How big data shapes your ability to get a loan



The new open banking regime will see even more data shared between financial institutions, with the express permission of customers.

The system is designed to help clients overcome one of the main obstacles to switching credit providers to get a better deal, by simplifying the process of collecting information to provide to a rival lender, thereby creating more competition. .

Many financial institutions track our spending habits using big data techniques, says Professor Elizabeth Sheedy, a banking risk expert at Macquarie University.

“A bank with a better ability to analyze spending information could potentially make a better deal for customers with ‘good’ spending habits,” says Professor Sheedy.

However, data mining also opens up the possibility that a lender could choose to withhold a financial product after mistakenly considering that a potential customer was not a good risk.

Sydney mortgage broker Samuel Philipos has seen banks mistakenly categorize spending when reviewing data, leading to loan denials.

“Unexpected one-time expenses are sometimes automatically included without looking at a client’s full situation,” he says.

“A recent loan application was turned down due to Christmas expenses – even though it was only seasonal and not continuous throughout the year,” he says. “The problem with looking at historical transactions is that it doesn’t take into account future spending changes.”

Banks often use automatic recovery systems that analyze data for three to six months to establish averages for various types of expenses, he says.

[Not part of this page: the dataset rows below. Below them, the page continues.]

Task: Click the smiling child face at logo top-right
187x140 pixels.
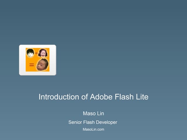Action: 43,53
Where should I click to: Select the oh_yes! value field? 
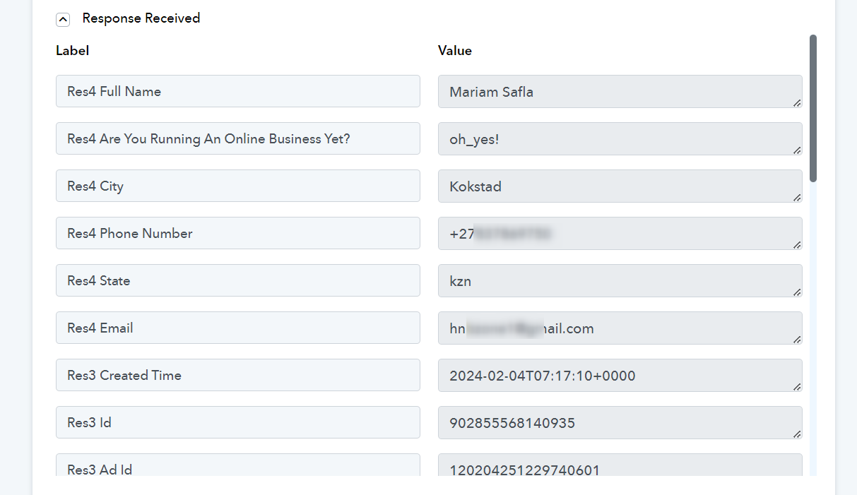[x=620, y=139]
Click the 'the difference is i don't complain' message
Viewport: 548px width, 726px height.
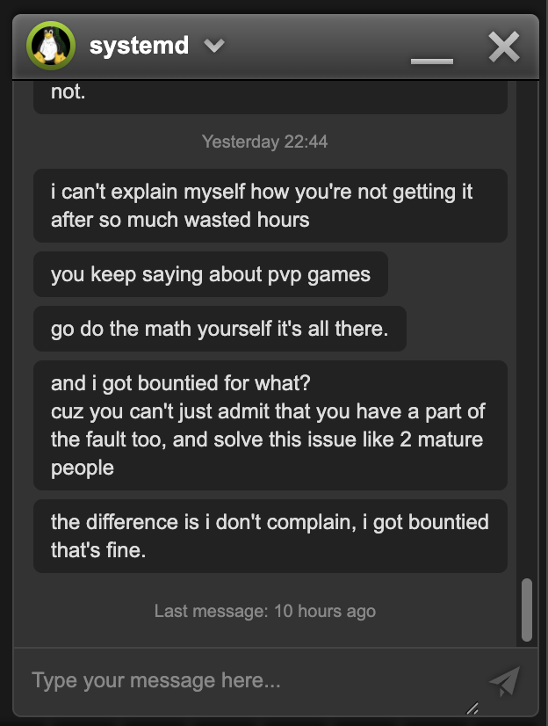[x=270, y=536]
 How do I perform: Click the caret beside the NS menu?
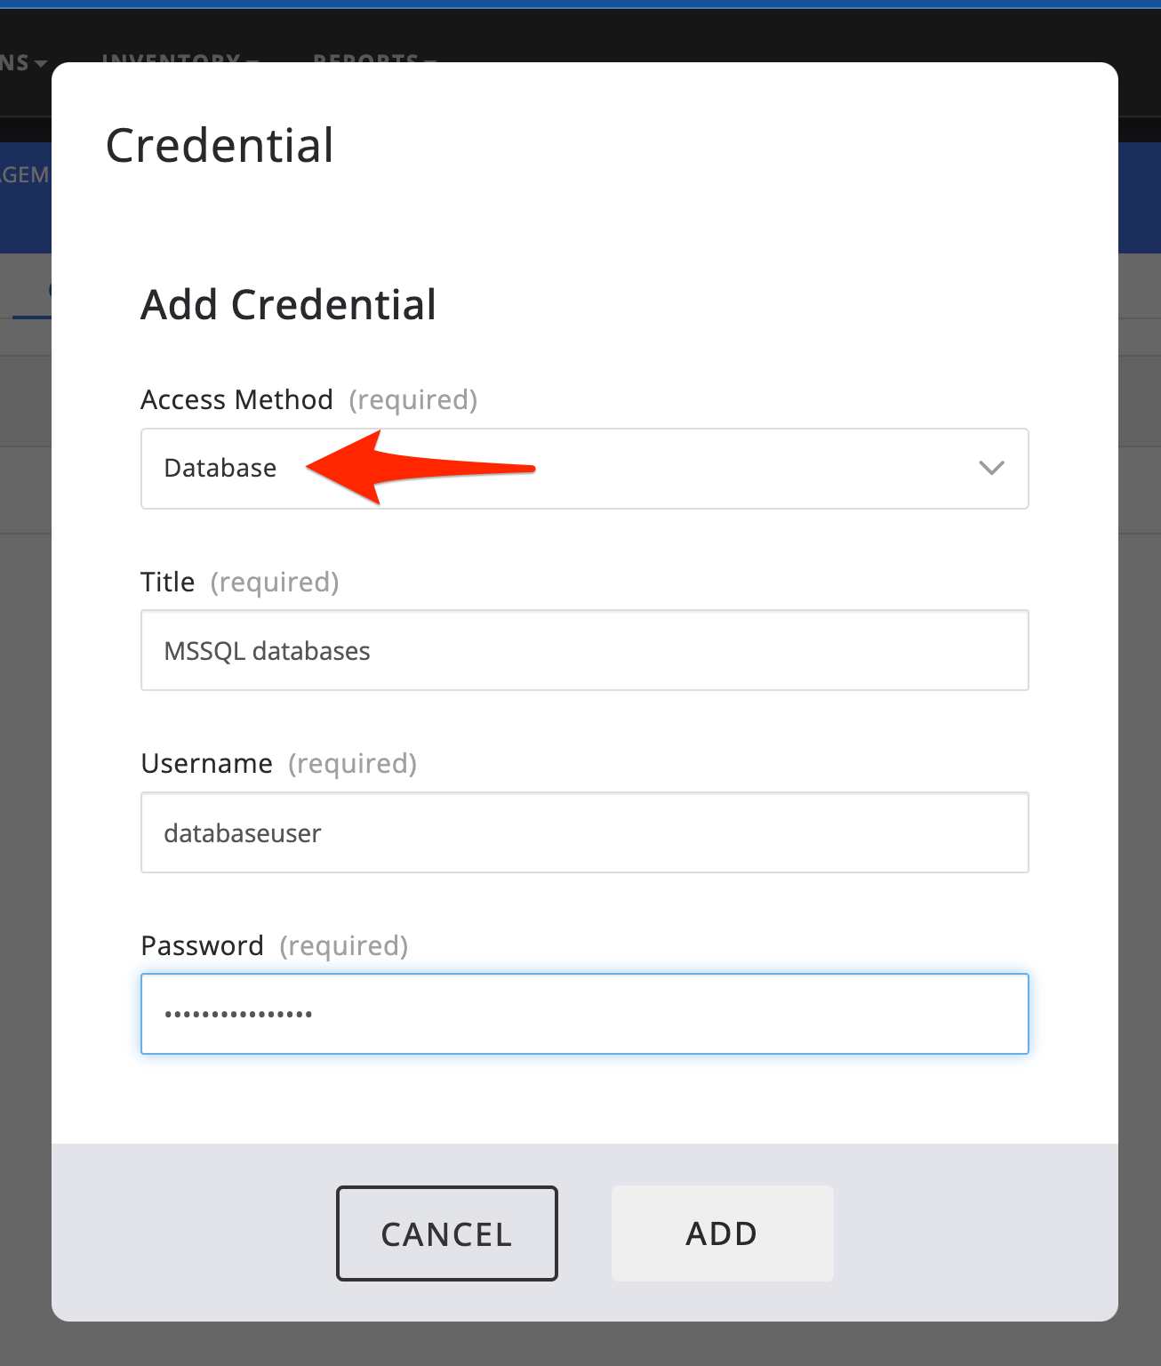pyautogui.click(x=40, y=64)
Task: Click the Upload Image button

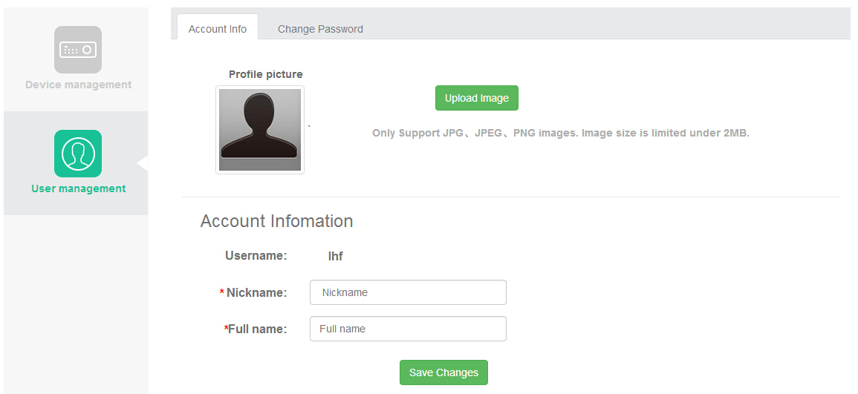Action: point(476,98)
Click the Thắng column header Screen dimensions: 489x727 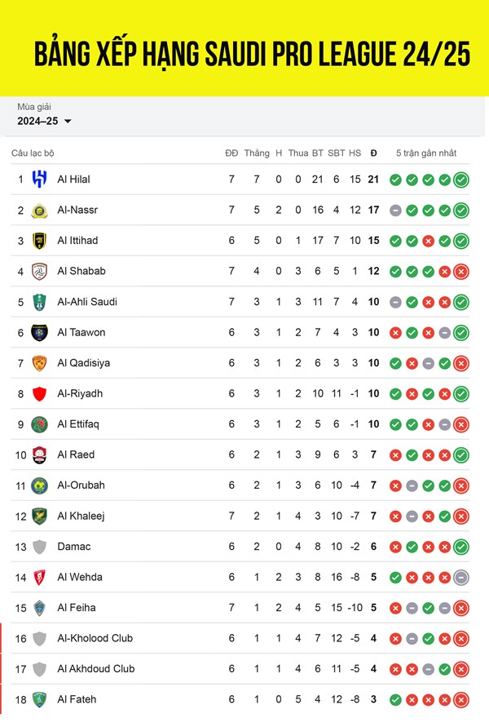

However, clients who don’t have a mortgage and decide to go on vacation may have a very different budget than clients who have a mortgage, says Philipos. The system does not make it possible to understand the individual situation of a borrower.

Professor Sheedy agrees, adding that past spending doesn’t factor in a person’s motivation to adjust to a change in financial situation, such as the additional tax associated with taking out a mortgage.

“High discretionary spending doesn’t necessarily mean you’re at bad credit risk. A lot of people would choose to cut spending if their circumstances changed, ”she said.